Can you write out the passage of the editor's note on PNEU principles word for word, between "The Application of" and "of her life.", inclusive?

» **Given text**:
________

The Application of PNEU Principles in the Home
Editor’s Note, by Art Middlekauff
The first annual meeting of the Melbourne, Australia branch of the PNEU was held in 1905. One of the speakers had just arrived from England, and she riveted the audience with a detailed account of the House of Education in Ambleside. Then the vice-president of the branch “said that though it was really two years since the work of organising a Parents’ Union was begun in Melbourne, this was the first public annual meeting.”[1]
That same year a Melbourne mother chanced to find some copies of The Parents’ Review on a bookshelf, perhaps brought over from England by the conference speaker. That mother had only one child, but parenting was on her mind, and she found ideas in the pages of that journal that would change the course of her life.
The mother’s name was Marcia Wade.[2] Sixteen years later she spoke at the annual conference of the Melbourne branch, which was still going strong in April 1921. Of her presentation we are told:
The reading of the paper carried conviction, marked as it was by high enthusiasm, and a profound insight into the P.N.E.U. philosophy of education. The paper made a deep impression upon the audience, who numbered nearly 200. There have been several requests for its repetition at other meetings, and it is hoped that it will find a place in the “Parents’ Review,” where it may be of peculiar interest, as coming from Australia.[3]
The wish was granted, and Mrs. Eustace Wade’s paper became the front-page article of the July Parents’ Review. The fact that the author was from Australia was surely of interest to Mason’s readers in 1921. But it is probably even more interesting today. When I speak with home educators in Australia, some are shocked to hear that the PNEU had a solid footprint on the continent one hundred years ago. Mrs. Wade’s compelling paper makes a strong case for its return.

________

» **Data shown**:
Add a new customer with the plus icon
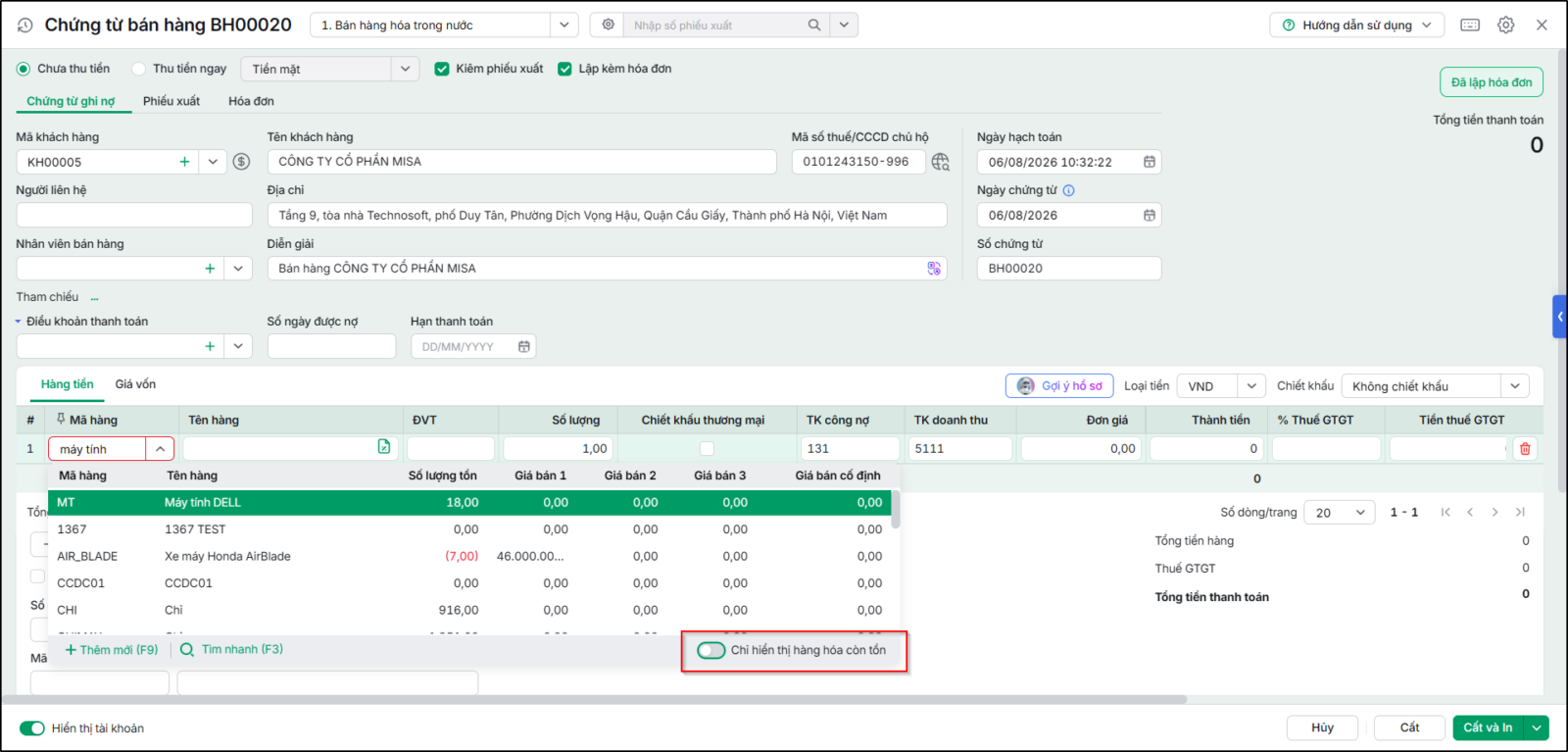The width and height of the screenshot is (1568, 752). (x=184, y=162)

________

» **Exercise output**:
The Application of PNEU Principles in the Home
Editor’s Note, by Art Middlekauff
The first annual meeting of the Melbourne, Australia branch of the PNEU was held in 1905. One of the speakers had just arrived from England, and she riveted the audience with a detailed account of the House of Education in Ambleside. Then the vice-president of the branch “said that though it was really two years since the work of organising a Parents’ Union was begun in Melbourne, this was the first public annual meeting.”[1]
That same year a Melbourne mother chanced to find some copies of The Parents’ Review on a bookshelf, perhaps brought over from England by the conference speaker. That mother had only one child, but parenting was on her mind, and she found ideas in the pages of that journal that would change the course of her life.